We don't dream of drinking gin on the beach. No one wants whiskey or rye with sand between their toes. These honors go directly, and permanently, to rum: The official spirit of vacationers (and, okay, pirates) everywhere.
But just because it's the base spirit for a host of laid-back cocktails doesn't mean rum is a simple affair. Found in a wide variety of shades and flavors, rum -- one of the first liquors produced in the new world, dating back nearly to Columbus's arrival in the West Indies -- is quite the complex elder statesman. Don't know your white from your dark, or your gold from your spiced? Let our rum rundown light the way.
Unlike much of its alcoholic bretheren, rum's production isn't tightly controlled by law; it can take on any number of regional or artisinal variations and still be called by name. Distilled from molasses (or sugarcane juice), rum begins life clear, and is then fermented and aged in steel or oak barrels or casks -- for different lengths of time -- to effect a variety of colors, flavors, and aromas.
Also known as light or silver, white rum is colorless, and is the spirit of choice for rum cocktails like the mojito. It has a delicate sweet flavor, and is typically fermented in stainless steel. White Cachaça, a Brazilian variation on rum used in the nation's signature Caipirinha cocktail, belongs in this category.
True to its name, golden rums are amber-hued, and typically medium in body; these rums are aged in oak casks, and are appropriate for sipping on their own.

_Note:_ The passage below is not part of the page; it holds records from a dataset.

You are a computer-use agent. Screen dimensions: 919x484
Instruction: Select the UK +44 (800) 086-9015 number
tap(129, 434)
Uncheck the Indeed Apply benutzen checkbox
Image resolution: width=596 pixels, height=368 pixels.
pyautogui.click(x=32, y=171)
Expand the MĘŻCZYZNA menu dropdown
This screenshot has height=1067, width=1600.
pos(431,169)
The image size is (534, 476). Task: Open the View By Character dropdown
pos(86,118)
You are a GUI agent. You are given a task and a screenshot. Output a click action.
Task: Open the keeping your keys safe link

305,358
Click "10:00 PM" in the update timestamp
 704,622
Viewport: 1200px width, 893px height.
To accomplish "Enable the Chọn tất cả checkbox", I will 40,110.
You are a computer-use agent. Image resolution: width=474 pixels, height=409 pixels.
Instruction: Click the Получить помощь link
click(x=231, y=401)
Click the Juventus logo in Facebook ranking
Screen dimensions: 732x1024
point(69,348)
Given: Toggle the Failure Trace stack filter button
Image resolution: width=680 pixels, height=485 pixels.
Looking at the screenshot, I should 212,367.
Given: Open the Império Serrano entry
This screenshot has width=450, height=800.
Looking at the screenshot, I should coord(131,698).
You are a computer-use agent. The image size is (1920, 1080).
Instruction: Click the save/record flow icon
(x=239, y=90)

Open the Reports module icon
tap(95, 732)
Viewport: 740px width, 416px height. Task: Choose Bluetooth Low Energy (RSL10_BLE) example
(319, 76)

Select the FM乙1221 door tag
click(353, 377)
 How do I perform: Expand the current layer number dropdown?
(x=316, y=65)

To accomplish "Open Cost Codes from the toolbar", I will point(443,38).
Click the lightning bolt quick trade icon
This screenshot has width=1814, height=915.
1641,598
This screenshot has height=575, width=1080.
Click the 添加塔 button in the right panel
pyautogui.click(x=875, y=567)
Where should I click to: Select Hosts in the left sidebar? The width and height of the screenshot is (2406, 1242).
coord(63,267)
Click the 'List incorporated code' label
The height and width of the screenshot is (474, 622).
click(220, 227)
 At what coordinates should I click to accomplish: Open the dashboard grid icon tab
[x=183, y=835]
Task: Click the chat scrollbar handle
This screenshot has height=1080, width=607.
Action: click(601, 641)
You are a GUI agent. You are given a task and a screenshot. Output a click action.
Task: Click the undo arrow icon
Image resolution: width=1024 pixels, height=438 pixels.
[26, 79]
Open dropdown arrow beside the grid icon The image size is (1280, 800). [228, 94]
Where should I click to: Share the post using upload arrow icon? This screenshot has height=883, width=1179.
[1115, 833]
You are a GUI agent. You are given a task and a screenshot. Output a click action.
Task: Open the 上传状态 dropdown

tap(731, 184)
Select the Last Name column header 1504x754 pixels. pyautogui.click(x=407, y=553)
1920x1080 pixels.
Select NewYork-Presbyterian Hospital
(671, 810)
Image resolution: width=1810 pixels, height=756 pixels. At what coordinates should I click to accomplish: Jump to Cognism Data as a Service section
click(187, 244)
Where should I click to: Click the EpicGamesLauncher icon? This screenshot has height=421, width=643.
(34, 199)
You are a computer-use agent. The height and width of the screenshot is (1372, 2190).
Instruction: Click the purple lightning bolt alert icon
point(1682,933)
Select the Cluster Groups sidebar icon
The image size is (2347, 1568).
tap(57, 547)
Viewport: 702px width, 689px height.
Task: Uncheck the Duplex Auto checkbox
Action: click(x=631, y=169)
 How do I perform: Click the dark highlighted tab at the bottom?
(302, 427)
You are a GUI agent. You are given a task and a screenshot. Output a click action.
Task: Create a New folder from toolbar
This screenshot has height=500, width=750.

Thick and rich in appearance and aroma, dark or black rums are full-bodied and ripe with caramel and mollasses notes on the nose and palate, characteristics picked up as the rum is aged in charred oak casks. Dark rum is used in cooking, and as a counterpart to white rum in classic cocktails like the Mai Tai and the Scorpion. Want a great cocktail to showcase your dark rum? Order a Dark and Stormy.
Flavored and Spiced Rums
For better or worse, this is often the first category of rum many Americans come across (thanks to Malibu, long a Freshman-year staple). The flavor is typically coconut, though there are many specialty rums on the market with infused fruit or caramel flavors, intended as mixers for tropical drinks.